客室の良い絨毯を歩き、良いソファに座らせて頂きます。
お茶を頂いていると、私の旦那様になる男性、ニトロが客室に入ってきました。
彼はすらっとしたスタイルの人です。これから婚姻届けを出しに行くからか、いつもよりも上質なベストを着ています。
あら、彼のブラウン色の瞳が少し陰ったでしょうか。こんなハッピーな日にいったいなぜ……?

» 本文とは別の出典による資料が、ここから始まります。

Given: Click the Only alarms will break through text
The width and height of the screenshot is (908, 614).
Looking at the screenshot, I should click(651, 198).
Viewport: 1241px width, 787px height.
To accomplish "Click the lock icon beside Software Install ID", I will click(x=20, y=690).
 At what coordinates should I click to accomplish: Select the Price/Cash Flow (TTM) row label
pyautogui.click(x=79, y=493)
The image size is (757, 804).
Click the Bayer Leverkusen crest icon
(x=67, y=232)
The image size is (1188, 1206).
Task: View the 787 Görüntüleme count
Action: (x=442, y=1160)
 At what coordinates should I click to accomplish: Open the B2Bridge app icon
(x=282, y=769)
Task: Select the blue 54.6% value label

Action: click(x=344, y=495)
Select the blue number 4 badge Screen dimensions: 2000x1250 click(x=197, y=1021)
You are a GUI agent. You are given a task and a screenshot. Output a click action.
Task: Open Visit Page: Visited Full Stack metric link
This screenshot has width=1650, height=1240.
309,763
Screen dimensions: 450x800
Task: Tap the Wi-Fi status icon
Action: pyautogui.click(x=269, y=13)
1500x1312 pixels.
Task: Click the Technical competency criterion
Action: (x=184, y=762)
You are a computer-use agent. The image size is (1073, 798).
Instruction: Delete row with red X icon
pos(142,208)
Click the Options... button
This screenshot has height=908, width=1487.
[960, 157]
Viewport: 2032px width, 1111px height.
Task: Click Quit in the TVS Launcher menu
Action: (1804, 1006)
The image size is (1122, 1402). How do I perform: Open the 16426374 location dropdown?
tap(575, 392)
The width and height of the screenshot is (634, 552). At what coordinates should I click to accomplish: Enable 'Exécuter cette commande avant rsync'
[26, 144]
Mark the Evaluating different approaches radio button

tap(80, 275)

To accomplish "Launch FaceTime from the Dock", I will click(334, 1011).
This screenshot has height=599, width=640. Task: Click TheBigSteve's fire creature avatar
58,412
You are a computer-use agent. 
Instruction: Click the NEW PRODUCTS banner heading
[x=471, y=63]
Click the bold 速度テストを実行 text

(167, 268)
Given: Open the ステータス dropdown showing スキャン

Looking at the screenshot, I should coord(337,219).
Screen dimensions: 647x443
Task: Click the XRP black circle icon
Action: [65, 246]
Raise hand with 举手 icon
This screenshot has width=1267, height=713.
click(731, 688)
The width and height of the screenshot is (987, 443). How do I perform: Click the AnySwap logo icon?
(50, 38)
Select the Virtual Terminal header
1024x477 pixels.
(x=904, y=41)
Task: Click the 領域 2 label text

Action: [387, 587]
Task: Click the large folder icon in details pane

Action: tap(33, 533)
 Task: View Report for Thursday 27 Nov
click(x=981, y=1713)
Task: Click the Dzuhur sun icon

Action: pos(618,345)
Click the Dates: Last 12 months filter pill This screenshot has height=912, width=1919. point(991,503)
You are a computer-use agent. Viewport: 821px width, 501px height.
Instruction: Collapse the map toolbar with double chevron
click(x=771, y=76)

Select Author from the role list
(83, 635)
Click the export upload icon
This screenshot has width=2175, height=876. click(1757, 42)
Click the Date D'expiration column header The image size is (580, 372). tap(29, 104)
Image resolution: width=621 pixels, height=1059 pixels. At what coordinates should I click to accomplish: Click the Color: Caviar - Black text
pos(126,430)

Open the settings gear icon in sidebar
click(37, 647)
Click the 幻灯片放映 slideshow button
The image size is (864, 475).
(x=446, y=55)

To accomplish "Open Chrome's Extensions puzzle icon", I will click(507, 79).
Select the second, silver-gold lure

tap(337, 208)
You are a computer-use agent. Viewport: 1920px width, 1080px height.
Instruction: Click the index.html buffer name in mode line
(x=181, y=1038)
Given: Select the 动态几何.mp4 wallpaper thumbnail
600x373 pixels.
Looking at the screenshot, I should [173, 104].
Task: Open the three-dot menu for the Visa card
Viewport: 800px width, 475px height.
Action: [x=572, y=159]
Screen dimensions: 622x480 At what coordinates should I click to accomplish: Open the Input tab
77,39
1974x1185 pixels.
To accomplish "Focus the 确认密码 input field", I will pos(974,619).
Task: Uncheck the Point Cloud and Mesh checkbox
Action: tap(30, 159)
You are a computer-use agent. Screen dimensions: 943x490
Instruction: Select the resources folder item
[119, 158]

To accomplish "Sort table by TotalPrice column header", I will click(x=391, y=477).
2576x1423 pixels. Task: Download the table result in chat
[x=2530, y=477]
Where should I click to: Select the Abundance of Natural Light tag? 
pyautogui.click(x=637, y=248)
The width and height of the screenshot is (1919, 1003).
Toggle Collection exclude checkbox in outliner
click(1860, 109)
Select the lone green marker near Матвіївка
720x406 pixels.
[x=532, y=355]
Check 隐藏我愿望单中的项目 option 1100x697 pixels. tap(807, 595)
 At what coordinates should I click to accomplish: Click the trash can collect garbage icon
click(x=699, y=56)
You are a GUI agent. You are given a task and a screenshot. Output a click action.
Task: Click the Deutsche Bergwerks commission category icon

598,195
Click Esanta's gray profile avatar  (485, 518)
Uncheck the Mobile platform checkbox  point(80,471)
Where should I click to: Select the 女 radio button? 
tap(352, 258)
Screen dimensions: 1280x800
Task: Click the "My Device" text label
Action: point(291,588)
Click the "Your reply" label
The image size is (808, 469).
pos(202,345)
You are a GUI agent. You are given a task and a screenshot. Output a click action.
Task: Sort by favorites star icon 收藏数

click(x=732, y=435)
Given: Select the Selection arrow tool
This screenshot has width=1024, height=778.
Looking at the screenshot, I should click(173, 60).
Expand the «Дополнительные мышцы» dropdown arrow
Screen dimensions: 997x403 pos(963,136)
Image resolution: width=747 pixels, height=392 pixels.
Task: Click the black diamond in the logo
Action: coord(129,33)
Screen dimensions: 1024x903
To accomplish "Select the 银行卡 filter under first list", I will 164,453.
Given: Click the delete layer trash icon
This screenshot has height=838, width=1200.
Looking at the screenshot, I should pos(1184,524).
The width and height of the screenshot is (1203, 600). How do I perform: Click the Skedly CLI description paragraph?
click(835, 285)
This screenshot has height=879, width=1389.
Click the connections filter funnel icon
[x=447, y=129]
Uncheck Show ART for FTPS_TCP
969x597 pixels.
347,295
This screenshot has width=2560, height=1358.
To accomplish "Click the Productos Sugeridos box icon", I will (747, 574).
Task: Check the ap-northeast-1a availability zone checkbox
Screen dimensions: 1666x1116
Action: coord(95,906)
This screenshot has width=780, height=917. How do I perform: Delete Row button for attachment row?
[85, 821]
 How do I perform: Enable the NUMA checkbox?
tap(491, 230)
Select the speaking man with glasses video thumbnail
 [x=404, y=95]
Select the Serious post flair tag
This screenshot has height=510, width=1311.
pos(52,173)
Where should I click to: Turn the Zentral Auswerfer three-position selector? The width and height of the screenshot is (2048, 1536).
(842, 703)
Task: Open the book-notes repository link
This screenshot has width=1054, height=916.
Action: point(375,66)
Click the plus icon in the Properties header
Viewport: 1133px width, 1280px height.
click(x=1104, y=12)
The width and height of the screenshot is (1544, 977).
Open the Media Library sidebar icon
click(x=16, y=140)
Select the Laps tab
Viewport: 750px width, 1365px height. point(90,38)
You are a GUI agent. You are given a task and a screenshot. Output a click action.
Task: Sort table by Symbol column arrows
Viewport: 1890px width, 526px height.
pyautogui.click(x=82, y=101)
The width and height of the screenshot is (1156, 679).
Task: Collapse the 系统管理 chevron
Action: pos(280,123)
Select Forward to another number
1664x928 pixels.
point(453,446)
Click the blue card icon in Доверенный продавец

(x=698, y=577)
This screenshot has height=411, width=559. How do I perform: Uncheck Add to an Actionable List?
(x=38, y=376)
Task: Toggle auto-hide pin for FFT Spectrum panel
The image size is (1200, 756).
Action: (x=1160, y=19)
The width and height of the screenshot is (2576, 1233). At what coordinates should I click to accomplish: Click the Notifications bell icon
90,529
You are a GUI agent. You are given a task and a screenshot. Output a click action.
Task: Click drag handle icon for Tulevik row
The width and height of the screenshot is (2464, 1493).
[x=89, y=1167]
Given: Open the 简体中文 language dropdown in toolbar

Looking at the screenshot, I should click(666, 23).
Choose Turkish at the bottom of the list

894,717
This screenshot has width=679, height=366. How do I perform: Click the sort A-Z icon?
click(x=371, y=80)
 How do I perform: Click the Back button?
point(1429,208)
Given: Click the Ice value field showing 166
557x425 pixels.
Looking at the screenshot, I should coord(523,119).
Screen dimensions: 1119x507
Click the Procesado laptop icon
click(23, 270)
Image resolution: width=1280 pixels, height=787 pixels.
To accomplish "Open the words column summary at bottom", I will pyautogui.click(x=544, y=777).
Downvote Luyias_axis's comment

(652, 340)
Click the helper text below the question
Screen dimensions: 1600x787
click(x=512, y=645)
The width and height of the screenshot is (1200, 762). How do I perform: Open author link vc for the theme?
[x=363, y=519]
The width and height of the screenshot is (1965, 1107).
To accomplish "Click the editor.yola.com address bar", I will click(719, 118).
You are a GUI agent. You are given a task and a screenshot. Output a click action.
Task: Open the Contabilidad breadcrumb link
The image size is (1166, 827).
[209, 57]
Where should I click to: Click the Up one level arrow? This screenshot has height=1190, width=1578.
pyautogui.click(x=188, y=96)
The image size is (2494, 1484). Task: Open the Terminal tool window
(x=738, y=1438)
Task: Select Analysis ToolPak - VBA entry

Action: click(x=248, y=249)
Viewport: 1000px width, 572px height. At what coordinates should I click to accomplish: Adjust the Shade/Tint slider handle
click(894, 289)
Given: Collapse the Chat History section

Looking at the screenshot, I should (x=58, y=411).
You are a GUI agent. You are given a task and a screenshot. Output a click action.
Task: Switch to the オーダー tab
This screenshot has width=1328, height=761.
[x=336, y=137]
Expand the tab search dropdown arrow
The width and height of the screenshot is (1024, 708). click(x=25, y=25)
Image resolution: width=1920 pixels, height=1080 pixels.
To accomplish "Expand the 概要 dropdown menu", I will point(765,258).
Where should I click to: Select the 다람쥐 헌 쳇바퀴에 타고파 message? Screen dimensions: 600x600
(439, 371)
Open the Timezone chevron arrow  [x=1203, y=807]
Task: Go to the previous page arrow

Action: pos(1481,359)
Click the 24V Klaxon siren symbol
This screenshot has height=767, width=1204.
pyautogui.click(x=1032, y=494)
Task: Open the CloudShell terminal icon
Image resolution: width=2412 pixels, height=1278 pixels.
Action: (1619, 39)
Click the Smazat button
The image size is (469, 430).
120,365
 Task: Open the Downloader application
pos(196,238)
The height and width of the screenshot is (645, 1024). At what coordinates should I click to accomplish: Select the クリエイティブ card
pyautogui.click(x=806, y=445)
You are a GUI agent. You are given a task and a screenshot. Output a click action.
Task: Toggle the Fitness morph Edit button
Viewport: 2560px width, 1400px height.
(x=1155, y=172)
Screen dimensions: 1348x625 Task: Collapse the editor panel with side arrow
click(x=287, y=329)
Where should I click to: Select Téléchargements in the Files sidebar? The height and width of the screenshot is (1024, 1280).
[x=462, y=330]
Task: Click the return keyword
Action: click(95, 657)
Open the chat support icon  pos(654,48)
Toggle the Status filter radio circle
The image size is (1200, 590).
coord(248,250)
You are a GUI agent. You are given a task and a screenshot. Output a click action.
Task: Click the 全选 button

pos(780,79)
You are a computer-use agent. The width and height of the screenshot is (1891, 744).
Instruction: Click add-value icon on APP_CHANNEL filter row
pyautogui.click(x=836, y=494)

あ、分かりました。マリッジブルー。あれはマリッジブルーですね。結婚するってなると急にテンションが落ち込むあれです。ここは妻になる者として元気を出させてあげねばですね。
私はソファから優雅に立ち上がりました。
「いよいよこの日が来ましたね、ニトロ」
「ああ……、来てしまったね……」
「こんな素晴らしい日に婚姻届けを出しにいけるだなんて、最高ですわよね」
「いや、外は突然の落雷つきゲリラ豪雨だけど……」
「はあ?」
私は後ろの窓を見てみました。
ピカッ、ゴロゴロゴロ――。ザーザーザーザー。ピカピカピカッ。ザーザーザーザー。
なんと強い風まで吹いています。とんでもないゲリラ豪雨です。
「な、なんということでしょう」
「最低な日になってしまったね……」
「いえ、これは神々が豪雨を使い、私たちのために穢れた街を浄化してくれているのですわ。すぐにやみます。そのときにはきっと虹がかかっているはずですわ」
「……虹、かぁ」
「はい、祝福の虹です。私たちの結婚を祝福してくれる美しい虹ですねっ」
ニトロが表情を曇らせました。なんだか辛いことがある顔です。
私は心配でニトロの傍に寄りました。そっと彼の頬に手を触れます。
近くで表情をよく見てみると、何やら強い決意があるように感じられました。私を必ず幸せにするという決意の表情でしょうか。
「クルリーナ、聞いて欲しいことがあるんだ」
「はい、なんでも聞きますわ。だって私は、これからあなたの妻になる女ですから」
「きっと僕は、きみを怒らせてしまうと思う」
「こんなハッピーな日に怒ったりしませんわ。さあ、何も怖がらず、心に秘めた気持ちをおっしゃってください」
私は彼を心配する表情を見せてあげました。ニトロが私から目をそらします。
「じ、実は結婚についてなんだけど」
「はいっ。これから幸せな家庭を築いていきましょうねっ」
「その話、なかったことにさせてくれないか?」
「……。……。……。……。……えっ?」
ピカッ、ゴロゴロゴロ――。大きめの雷鳴です。窓にゲリラ豪雨が強く叩きつけました。
私、何を言われたのか理解できず、頭の中が混乱しています。いったい私の旦那様になる人は何を考えているのでしょうか……。